La quête du film serait donc celle inconsciente d’Arthur
pour redevenir roi. Derrière sa figure se rallient à lui des groupes ayant été
parfois ses opposants mais qui lui étaient malgré tout fidèles. Car le message d’Arthur
imposait une vision pour la société et imposait une éthique pour ses chevaliers
que la quête du Graal symbolisait. Une fois encore, la parabole gaullienne peut
se lire en filigrane. Le général fut rejoint en 1940 par des hommes et des
femmes de toutes obédiences religieuses comme politiques mais qui avaient la
défense de la France et de ses valeurs en commun. De la même manière, de Gaulle
en 1958 rassemble au-delà des lignes politiques traditionnelles car il propose
à la fois un idéal, maintenir la France comme une grande nation, et une ambition,
la modernisation d’un pays prospère. Le pouvoir est dénoncé comme autocratique,
Mitterrand parla même du Coup d’Etat
permanent en 1964 pour un régime conçu par ses fondateurs comme une
monarchie républicaine. Le message d’Astier n’est donc en rien révolutionnaire
et son « bon » roi s’inscrit pleinement dans la tradition française
de se satisfaire d’un homme incarnant les valeurs du pays et son histoire.
Bien sûr, les analogies ne sont pas permanentes au
gré du scénario. Pourtant l’alliance objective avec le roi des Burgondes,
ennemi ancestral du royaume de Logres, ne manque pas de ressembler à celle
entre de Gaulle et la perfide Albion. D’ailleurs, le roi des Burgondes dans le
film ne serait-il pas un peu gras comme pouvait l’être Winston Churchill ?
Point de discours sur le présent alors ? Peut-être que si… Car les
Français n’ont de cesse de se rechercher un chef providentiel. Or cette
providence n’était possible jusqu’alors qu’avec des personnages à forte
épaisseur historique et incarnant un vrai changement. De Gaulle l’a été
évidemment. Mitterrand aussi. Or depuis, les présidents sont régulièrement
désavoués. Et si Chirac a fait deux mandats, il a subi deux désaveux cinglants,
un en 1997 après la dissolution de l’Assemblée nationale et un autre en 2005
après que le peuple a refusé massivement de soutenir un projet de constitution
européenne. Le film d’Astier s’inscrit donc parfaitement dans le sentiment des
Français d’être orphelin d’un dirigeant à la légitimité historique et au projet
fédérateur et ambitieux.

CONSIGNE 1:
D'après l'extrait choisi :
(a) En quelle année Mitterrand parla-t-il du « Coup d'Etat permanent » ?
(b) À quel personnage historique le roi des Burgondes est-il comparé pour son physique ?
(c) Quelles sont les deux années des désaveux subis par Chirac ?

ENTRÉES EXTRAITES:
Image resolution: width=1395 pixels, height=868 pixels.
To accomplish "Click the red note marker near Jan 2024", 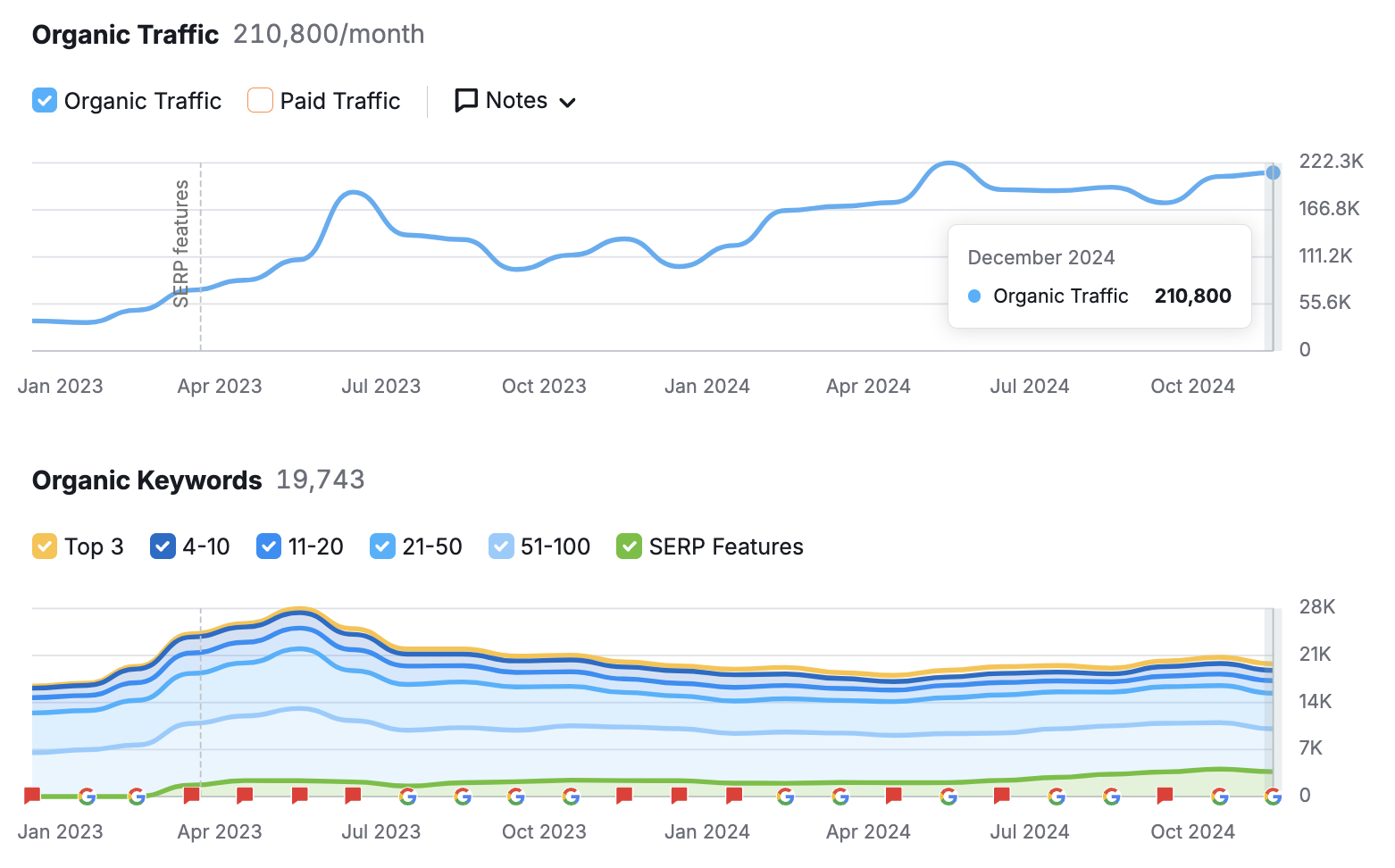I will tap(680, 796).
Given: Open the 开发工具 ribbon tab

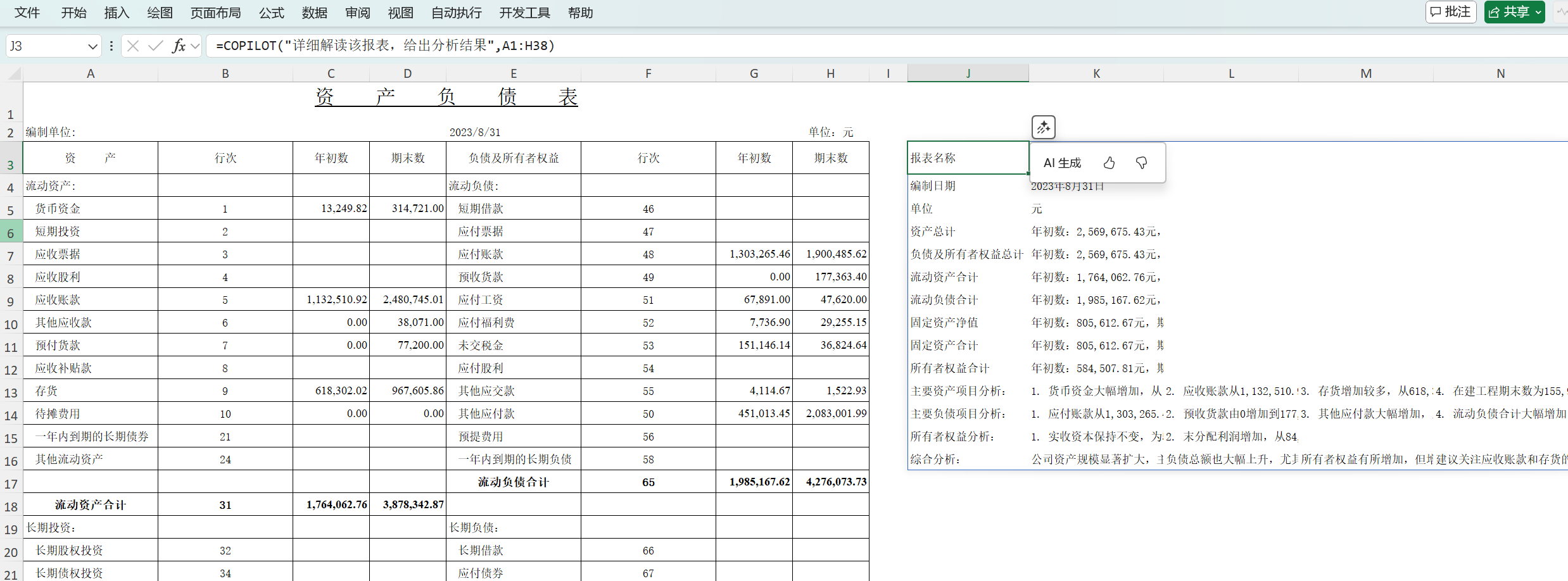Looking at the screenshot, I should point(524,13).
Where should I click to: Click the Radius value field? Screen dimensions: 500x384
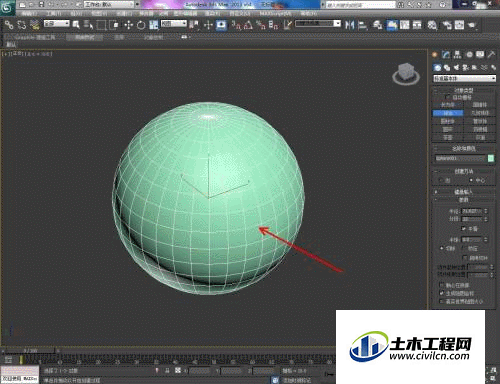[472, 211]
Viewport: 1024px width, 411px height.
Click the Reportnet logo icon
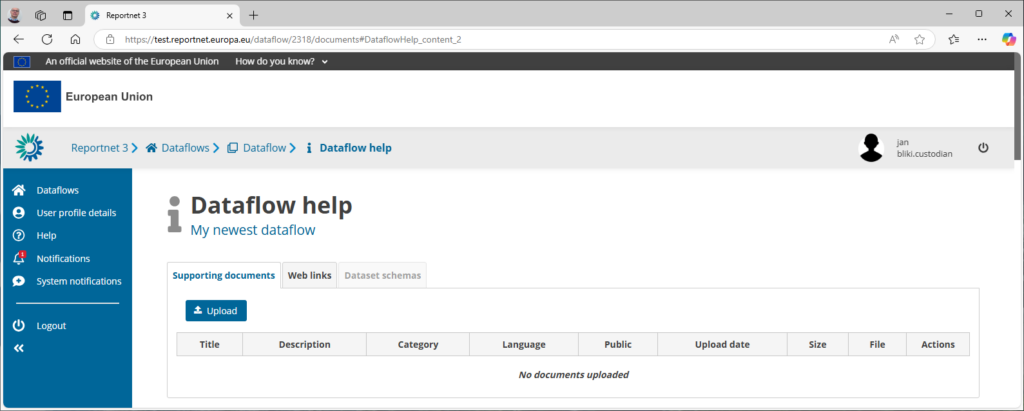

CONSIGNE 2: Peux-tu transformer en liste JSON de chaînes, une par ligne et sans les lignes vides, les lignes des entrées allant de celle qui contient « Where should I » jusqu'à la fin des entrées incluse ? Laisse les images de côté.

RÉPONSE 1:
(a) En 1964.
(b) À Winston Churchill.
(c) 1997, après la dissolution de l'Assemblée nationale, et 2005, après le refus d'un projet de constitution européenne.

RÉPONSE 2:
[
  "Where should I click to: Click the Radius value field? Screen dimensions: 500x384",
  "[472, 211]",
  "Viewport: 1024px width, 411px height.",
  "Click the Reportnet logo icon"
]